Trust: It is important to have a documented promotion process from contributor->reviewer->maintainer pipeline. This makes the process mostly objective, however the required trust aspect will always be subjective.
Trust, ability, and consistency are often the primary metrics used to determine if someone should be promoted to maintainer. How much trust is too much trust? Where does a project determine trust boundaries? Trust is earned, but how do you measure this? The issue of trust is why there should be a vote from leaders (SIG or project) as the last step to promote someone to a reviewer or maintainer. This vote covers the intangibles.
Processes: SIGs should have the primary say for who is a maintainer for their areas of contribution. The TSC should have primary say in who is a maintainer across the project. These would be maintainers who can submit code across the entire project and are not bound by a single SIG.
It is important to remember maintainers are humans and not just a means to an end. Regular check-ins with the maintainers are important. How are they doing? How are they liking what they are working on? Anything leadership can do to help alleviate pain points? Also providing recognition and celebration of contributions. Another way to help out the maintainers is to have clear code contribution guidelines and automation to ensure these guidelines are being followed.
Respect: Be cognizant of how much time is being invested by your reviewers and maintainers. They usually have the largest workload on a project, are passionate, and are prone to investing many hours into a project. Particularly if a reviewer/maintainer is on the project out of passion, rather than as a part of their job. These passionate contributors can be prone to accidentally burning themselves out as they care deeply about the project.
To prevent this, it is important for project leadership to have regular discussions with their maintainers, as maintainers generally have the largest workload, to identify any issues and pain points before they can lead to burn out. It is also important for project leaders to encourage time away from the project (ie. vacations) and to have a succession plan in place in case a maintainer needs to take a sabbatical. A project’s contributors are people, and life happens to people, therefore a project needs to be prepared to be understanding about these situations and to be able to handle them effectively.

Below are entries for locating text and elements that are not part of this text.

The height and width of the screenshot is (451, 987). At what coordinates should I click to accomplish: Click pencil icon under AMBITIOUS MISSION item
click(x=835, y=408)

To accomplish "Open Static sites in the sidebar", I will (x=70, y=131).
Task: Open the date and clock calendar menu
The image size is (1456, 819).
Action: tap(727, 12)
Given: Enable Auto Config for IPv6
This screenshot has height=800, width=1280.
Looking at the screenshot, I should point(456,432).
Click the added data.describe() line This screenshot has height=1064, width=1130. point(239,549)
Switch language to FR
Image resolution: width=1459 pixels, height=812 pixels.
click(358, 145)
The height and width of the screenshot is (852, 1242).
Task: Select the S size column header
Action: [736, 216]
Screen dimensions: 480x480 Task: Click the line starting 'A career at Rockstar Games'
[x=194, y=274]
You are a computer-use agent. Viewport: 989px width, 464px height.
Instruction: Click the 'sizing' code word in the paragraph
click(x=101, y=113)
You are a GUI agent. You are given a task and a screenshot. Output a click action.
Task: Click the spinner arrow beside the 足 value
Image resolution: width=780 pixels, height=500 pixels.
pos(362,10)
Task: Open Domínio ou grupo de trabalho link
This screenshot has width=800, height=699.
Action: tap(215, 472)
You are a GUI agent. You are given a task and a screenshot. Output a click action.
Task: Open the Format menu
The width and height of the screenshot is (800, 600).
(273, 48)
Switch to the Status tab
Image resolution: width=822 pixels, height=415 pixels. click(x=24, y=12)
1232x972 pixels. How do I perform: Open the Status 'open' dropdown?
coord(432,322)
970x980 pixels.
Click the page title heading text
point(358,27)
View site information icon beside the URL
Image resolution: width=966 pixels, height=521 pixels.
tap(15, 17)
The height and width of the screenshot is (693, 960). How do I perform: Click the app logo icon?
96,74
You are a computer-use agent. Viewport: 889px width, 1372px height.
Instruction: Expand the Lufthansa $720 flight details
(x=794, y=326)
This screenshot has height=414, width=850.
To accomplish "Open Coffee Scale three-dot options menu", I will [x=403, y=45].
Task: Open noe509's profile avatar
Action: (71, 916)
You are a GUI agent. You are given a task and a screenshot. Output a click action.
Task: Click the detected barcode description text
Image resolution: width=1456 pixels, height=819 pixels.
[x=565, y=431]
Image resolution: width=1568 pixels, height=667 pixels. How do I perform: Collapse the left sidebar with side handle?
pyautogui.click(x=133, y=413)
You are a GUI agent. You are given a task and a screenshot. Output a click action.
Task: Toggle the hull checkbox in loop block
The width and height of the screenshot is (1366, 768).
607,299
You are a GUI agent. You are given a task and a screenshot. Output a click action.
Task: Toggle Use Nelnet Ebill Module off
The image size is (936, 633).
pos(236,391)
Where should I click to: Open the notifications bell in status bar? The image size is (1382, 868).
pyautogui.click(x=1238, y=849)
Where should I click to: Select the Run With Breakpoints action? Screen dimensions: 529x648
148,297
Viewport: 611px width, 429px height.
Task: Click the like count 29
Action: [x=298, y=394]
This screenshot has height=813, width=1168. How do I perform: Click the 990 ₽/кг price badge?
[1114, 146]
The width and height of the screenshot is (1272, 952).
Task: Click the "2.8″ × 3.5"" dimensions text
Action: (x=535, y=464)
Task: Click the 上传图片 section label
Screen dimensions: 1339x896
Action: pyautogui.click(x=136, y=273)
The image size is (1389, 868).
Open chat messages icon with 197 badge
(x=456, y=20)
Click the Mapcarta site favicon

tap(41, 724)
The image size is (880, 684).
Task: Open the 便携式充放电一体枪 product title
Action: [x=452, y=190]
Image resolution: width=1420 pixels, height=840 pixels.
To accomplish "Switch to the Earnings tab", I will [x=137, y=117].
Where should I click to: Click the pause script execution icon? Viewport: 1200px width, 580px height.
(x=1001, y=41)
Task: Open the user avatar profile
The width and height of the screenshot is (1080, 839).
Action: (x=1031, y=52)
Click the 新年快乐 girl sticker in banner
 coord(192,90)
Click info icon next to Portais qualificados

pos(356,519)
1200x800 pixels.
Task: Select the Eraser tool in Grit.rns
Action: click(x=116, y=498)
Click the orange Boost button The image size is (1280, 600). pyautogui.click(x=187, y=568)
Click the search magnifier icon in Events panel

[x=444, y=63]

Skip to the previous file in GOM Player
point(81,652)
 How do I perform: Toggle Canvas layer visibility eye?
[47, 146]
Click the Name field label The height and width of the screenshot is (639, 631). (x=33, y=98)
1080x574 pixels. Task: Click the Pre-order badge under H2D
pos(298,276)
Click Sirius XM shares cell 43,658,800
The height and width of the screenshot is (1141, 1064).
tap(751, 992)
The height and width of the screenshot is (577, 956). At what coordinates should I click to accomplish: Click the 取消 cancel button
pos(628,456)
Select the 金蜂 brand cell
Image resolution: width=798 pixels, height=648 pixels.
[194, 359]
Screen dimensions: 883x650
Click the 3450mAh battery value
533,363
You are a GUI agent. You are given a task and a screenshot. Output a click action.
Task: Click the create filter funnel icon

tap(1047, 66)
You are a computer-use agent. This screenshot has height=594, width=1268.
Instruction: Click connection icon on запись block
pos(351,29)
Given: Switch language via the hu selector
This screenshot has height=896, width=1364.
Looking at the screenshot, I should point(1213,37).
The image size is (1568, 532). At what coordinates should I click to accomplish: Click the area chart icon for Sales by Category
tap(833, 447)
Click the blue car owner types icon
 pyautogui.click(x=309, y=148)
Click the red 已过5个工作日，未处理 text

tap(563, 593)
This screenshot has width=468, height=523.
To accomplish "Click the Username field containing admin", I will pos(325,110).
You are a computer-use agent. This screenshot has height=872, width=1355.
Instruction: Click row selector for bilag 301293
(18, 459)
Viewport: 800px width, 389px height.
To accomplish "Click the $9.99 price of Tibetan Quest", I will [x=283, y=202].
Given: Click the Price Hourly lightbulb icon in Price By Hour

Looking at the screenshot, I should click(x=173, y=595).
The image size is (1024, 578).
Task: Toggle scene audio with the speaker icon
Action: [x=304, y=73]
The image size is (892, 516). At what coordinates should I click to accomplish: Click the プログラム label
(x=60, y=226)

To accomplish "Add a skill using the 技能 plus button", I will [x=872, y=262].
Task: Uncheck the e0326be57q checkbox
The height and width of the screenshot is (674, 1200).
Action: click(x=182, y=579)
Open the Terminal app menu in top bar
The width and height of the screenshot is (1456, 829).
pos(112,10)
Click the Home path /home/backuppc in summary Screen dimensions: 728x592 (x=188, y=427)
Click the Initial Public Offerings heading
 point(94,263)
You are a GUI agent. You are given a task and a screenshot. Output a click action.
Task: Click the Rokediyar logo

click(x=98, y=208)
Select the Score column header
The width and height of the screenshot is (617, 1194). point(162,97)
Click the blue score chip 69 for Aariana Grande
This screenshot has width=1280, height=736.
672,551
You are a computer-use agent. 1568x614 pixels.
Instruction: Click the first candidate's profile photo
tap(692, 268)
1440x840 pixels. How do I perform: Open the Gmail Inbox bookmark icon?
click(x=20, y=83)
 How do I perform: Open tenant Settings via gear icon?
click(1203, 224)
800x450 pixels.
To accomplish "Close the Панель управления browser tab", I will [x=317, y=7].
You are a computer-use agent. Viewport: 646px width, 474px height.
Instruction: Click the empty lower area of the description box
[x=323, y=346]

Building and sustaining a strong maintainer community requires strong leadership and community support. From fostering clear communication and recognizing contributions, to preventing burnout, the health of the maintainer community is directly tied to the long-term success of an open source project. By investing in the people behind the code, projects not only ensure technical continuity but also create a more welcoming, resilient, and collaborative ecosystem where maintainers can thrive.